J’avais passé un moment étrange avec une de mes ex. Et un autre mec. Je me sentais mal, mais elle, extrêmement souriante, me réconforta, ainsi qu’une amie à nous, si bien que rapidement je n’y pensais plus et me demandais même si quelque chose s’était passé.
Dehors, tout était gris. Avec des reflets violets sur cette ville colorée de béton et de baies vitrées. Tout était sombre. Pesant : quelque chose allait arriver… C’est à ce moment-là que j’appris la disparition de mon chat de la surface de la Terre. Ma sœur venait de me passer un énième coup de fil pour m’annoncer la nouvelle, et ainsi je compris peu à peu ce qui nous arrivait. Et ce qui s’était produit.
Une brèche s’était ouverte dans le monde, pendant quelques secondes, quelques minutes tout au plus. Mais elles avaient dû sembler une éternité. Cette catastrophe naturelle expliquait l’atmosphère et le climat apocalyptiques que l’on pouvait ressentir à ce moment-là. J’eus des visions de notre planète s’entrouvrant dans son coin droit, comme une orange, alors qu’un angle obtus se dessinait aux trois quarts, environ. Moi, à l’intérieur, je n’avais rien ressenti, si ce n’est que le ciel s’assombrissait dangereusement et que les reflets violets sur notre quotidien devenaient vraiment inquiétants. J’imaginais alors des falaises entières s’écrouler, des vents souffler à une vitesse qu’aucun être humain ni Poséidon lui-même n’auraient pu concevoir.

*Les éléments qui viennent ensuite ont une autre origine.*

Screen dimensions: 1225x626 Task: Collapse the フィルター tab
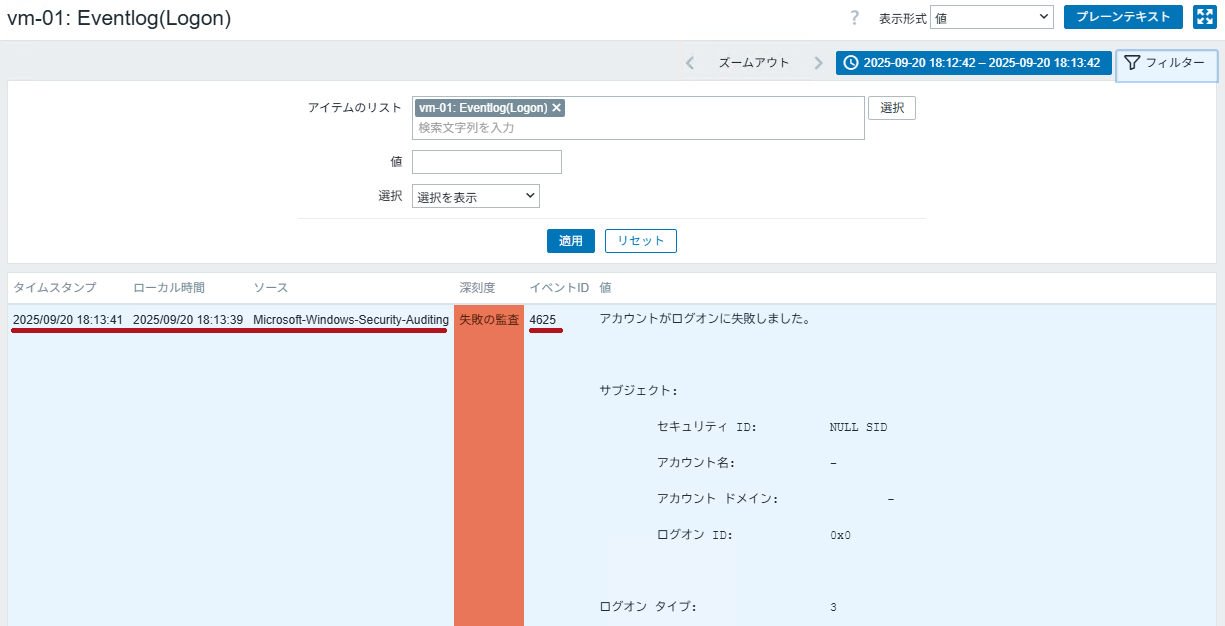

Apparemment, mon chat s’était enfui de la cage dans laquelle ma sœur le transportait, posée sur la banquette arrière de la voiture. Pourquoi s’était-il échappé ? On l’ignorait, mais il avait visiblement sauté par la fenêtre du véhicule vert, s’engouffrant entre le béton et les baies vitrées, sans doute à la recherche d’une vie meilleure. Malheureusement, sa décision fut prise au mauvais moment et il se retrouva emporté par une tornade alors que le monde s’entrouvrait brièvement de manière inexplicable.
J’étais inconsolable. Au téléphone, je demandai à ma sœur s’il n’y avait pas un moyen de le localiser, grâce à une collerette électronique qu’elle lui avait posé afin de savoir où il se trouvait en permanence.
« Oui, il y a un moyen, me dit-elle. Mais là, aucun signal ne répond… ».
Je me doutais bien que jamais elle n’aurait pu imaginer que son imprévisible félin s’échappe à des années-lumière de sa cuisine, sa litière et sa gamelle.
« Soit il est mort, soit il se trouve actuellement quelque part dans l’univers », poursuivit ma sœur bizarrement impassible et résignée face à la disparition de son chat, qui était un des êtres les plus importants à ses yeux.
Puis elle enfonça le clou, comme pour faire comprendre la vérité à un enfant qui refuse de l’accepter :
« De toute façon tu sais, maintenant là où il est je ne peux plus lui faire sa piqûre… ».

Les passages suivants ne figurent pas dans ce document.